Starting at the line that contains "You are a computer-use agent. 383x279 pixels.", return every line through the end of the data exactly, without pictures.
[GIVEN DATA]
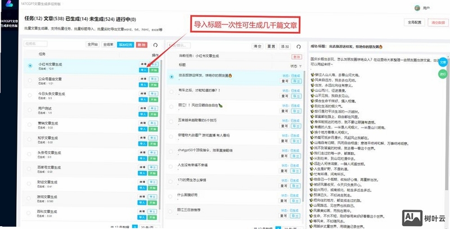Select the 有车之后 title radio button
The height and width of the screenshot is (229, 450).
[x=172, y=92]
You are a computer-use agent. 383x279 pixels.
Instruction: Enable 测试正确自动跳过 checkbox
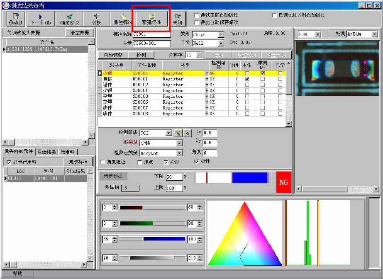click(197, 15)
[/GIVEN DATA]
__RESPONSE BELOW__.
You are a computer-use agent. 383x279 pixels.
Instruction: Enable 测试正确自动跳过 checkbox
click(197, 15)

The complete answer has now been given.